Weird, witchy worker of words.
I'm a word-nerd, so I originally started this Tumblr as a challenge to myself to see if I could successfully do something with a minimal amount of text.
My Tumblr is best described as random. I don't really have a theme, I just post whatever strikes my fancy. Some reoccurring themes here are paganism, mythology, knitting, spinning, animals, travel, nature, and bits of fandom (Doctor Who, Supernatural, and Lord of the Rings).
I don't post gore, though I do put up the occasional tasteful nude.
February 15, 2013
Whelp, my co-worker and I just went outside to check the sky for giant rocks on the off chance they were just lying to us and were were going to be obliterated. No dice. On the plus side, I would have died with cake in my mouth, which is always a good thing.
July 16, 2012
Hey, Barnes and Noble, I’m in your parking lot using up your bandwidth.
In other news, had a two hour clandestine work meeting that I wasn’t paid for. Total necessity though, as a training manual must be put together.
December 17, 2011
Today was good. Only worked until 6. Boss said he likes having me there. Won the award for “most patient employee” by spending 20 minutes (literally) repeating our address on the phone to a little old lady in Texas who wanted to send the company a money order for a clock. Went to chimericalblue’s with another of her friends.
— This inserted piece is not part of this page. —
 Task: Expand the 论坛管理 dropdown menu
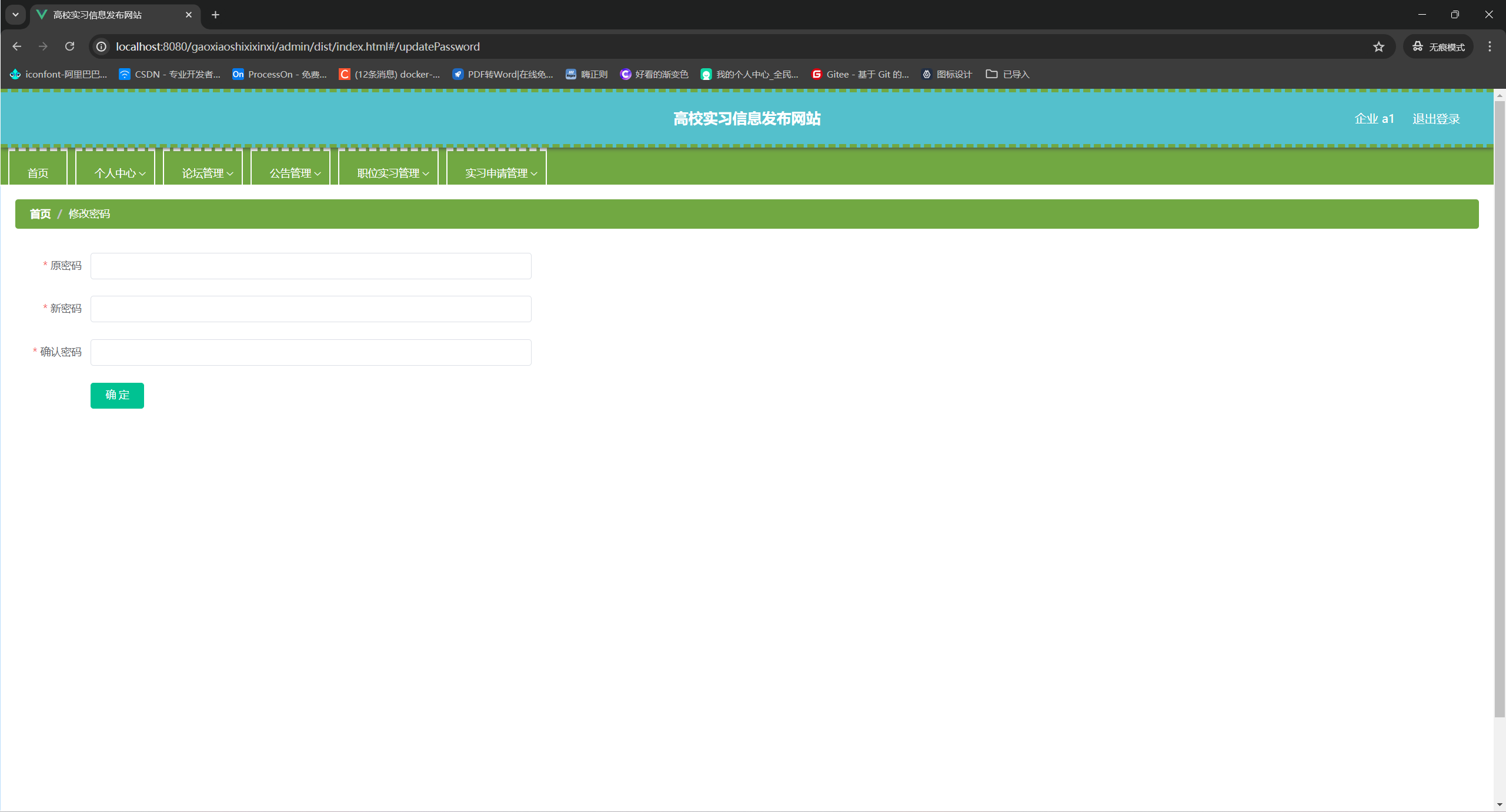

Ate nummy chowder, watched The Christmas Toy and Emmet Otter’s Jug Band Christmas, and knit stuff.
November 17, 2011
My cousin has a 1 year old and a 5 year old so he’s trying to unload his sharp and pointy things. Check out my new sharp and pointy thing. :D
November 10, 2011
Dad has Veteran’s Day off tomorrow and for the first time I think I convinced him to take advantage of one or two of the freebies being offered in the US. Think we’ve got it down to Texas Roadhouse and possibly a free movie at Chunky’s.
Me: “You can get free Cheesy Bread at Little Caeser’s. That’s why you went to Vietnam, right?”
September 23, 2011
Awkward moment of the night: I just had to explain to my mother what motor-boating is.
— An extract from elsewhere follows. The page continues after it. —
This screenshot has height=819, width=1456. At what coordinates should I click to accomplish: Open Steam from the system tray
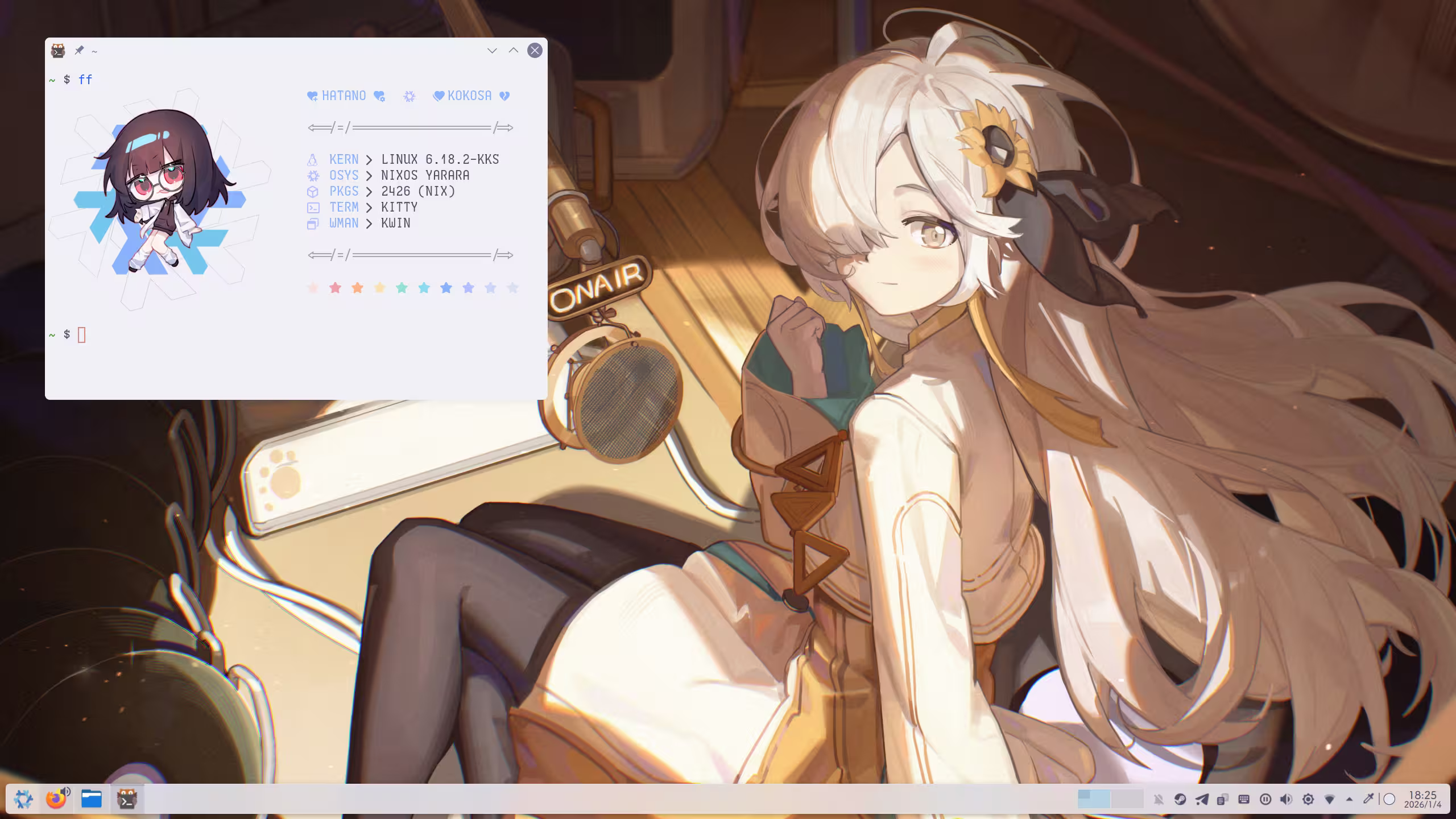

I’m really afraid my dashboard will not survive the explosion which is sure to result from tonight’s Supernatural premiere. If you need me, I’ll be in my foxhole. *straps on flak jacket*
September 2, 2011
So the four year old I was babysitting today said something incredibly racist and now we’re all trying to figure out where she overheard it because her parents certainly aren’t like that. Was a real O_O “Ooookay, we have to talk…now.” moment.
August 21, 2011
Just ate one piece of really old biscotti and a cherry tomato.
Time to go food shopping.
August 20, 2011
Simple pleasures: getting the last jelly donut at Dunkin’s.